**** TEXTO DE ORIGEM ****

Papel da ONU é contraditório
Pedro J. Bondaczuk
O aspecto feio e brutal da
guerra do Golfo Pérsico começou a vir à tona desde ontem, quando milhares de
telespectadores puderam ver na televisão (e os leitores, em fotos de jornais) a
exibição dos prisioneiros das forças aliadas, exibidos, machucados,
amedrontados e humilhados, pelo presidente iraquiano Saddam Hussein ao mundo.
Foi
uma volta à realidade para aqueles que estavam encarando o confronto como mero
espetáculo pirotécnico. Como um simples show televisivo. Como mera opção ao
Rock in Rio. Que entendiam que Saddam Hussein iria entregar os pontos após uma
única batalha (embora tenha sido a mais feroz, de caráter aéreo, de que se tem
notícia até aqui.
Todavia,
cada vez mais está ficando claro que a guerra mal está começando. E ela vai Ter
com certeza um desfile de horrores, parte considerável da qual apenas os
historiadores do futuro tomarão conhecimento e, mesmo assim, na versão do
ganhador, em virtude da censura imposta ao noticiário. É como diz o adágio
popular: “Aos perdedores, as batatas”.
Entendemos,
como grandes líderes mundiais, do porte do papa João Paulo II, ressaltaram que
não foram esgotadas todas as possibilidades para uma solução pacífica do
conflito. Por exemplo, as sanções econômicas poderiam ser efetivas, desde que
se desse mais tempo para que elas funcionassem. Não se deu.
Optou-se
pelo recurso insensato das armas. Lamentável, foi o papel das Nações Unidas
nisso tudo. Organismo criado com o objetivo básico de promover a paz e a concórdia
entre os povos, no entanto a ONU é a patrocinadora da confrontação militar, a
antítese do objetivo maior que fundamentou a sua criação.

**** SEÇÃO DE DADOS ****

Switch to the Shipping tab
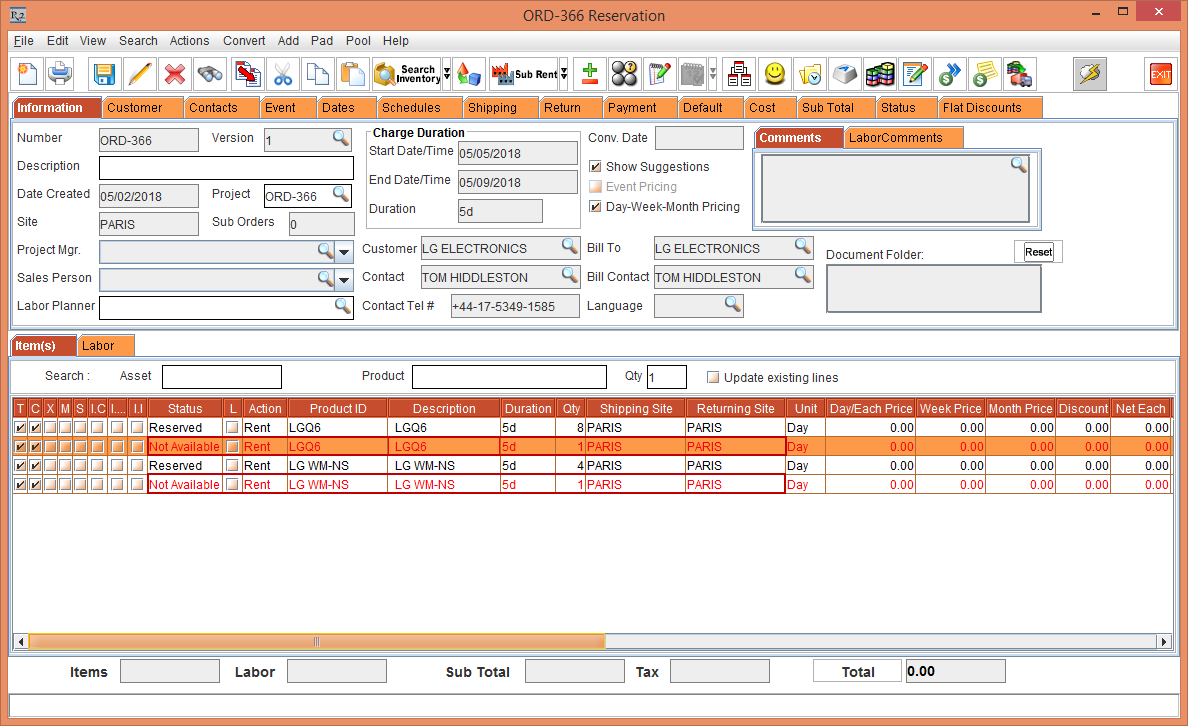 492,108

****

Transcreva, do texto sobre o papel da ONU, o trecho que começa em "Papel da ONU" e termina em "notícia até aqui.".

Papel da ONU é contraditório
Pedro J. Bondaczuk
O aspecto feio e brutal da
guerra do Golfo Pérsico começou a vir à tona desde ontem, quando milhares de
telespectadores puderam ver na televisão (e os leitores, em fotos de jornais) a
exibição dos prisioneiros das forças aliadas, exibidos, machucados,
amedrontados e humilhados, pelo presidente iraquiano Saddam Hussein ao mundo.
Foi
uma volta à realidade para aqueles que estavam encarando o confronto como mero
espetáculo pirotécnico. Como um simples show televisivo. Como mera opção ao
Rock in Rio. Que entendiam que Saddam Hussein iria entregar os pontos após uma
única batalha (embora tenha sido a mais feroz, de caráter aéreo, de que se tem
notícia até aqui.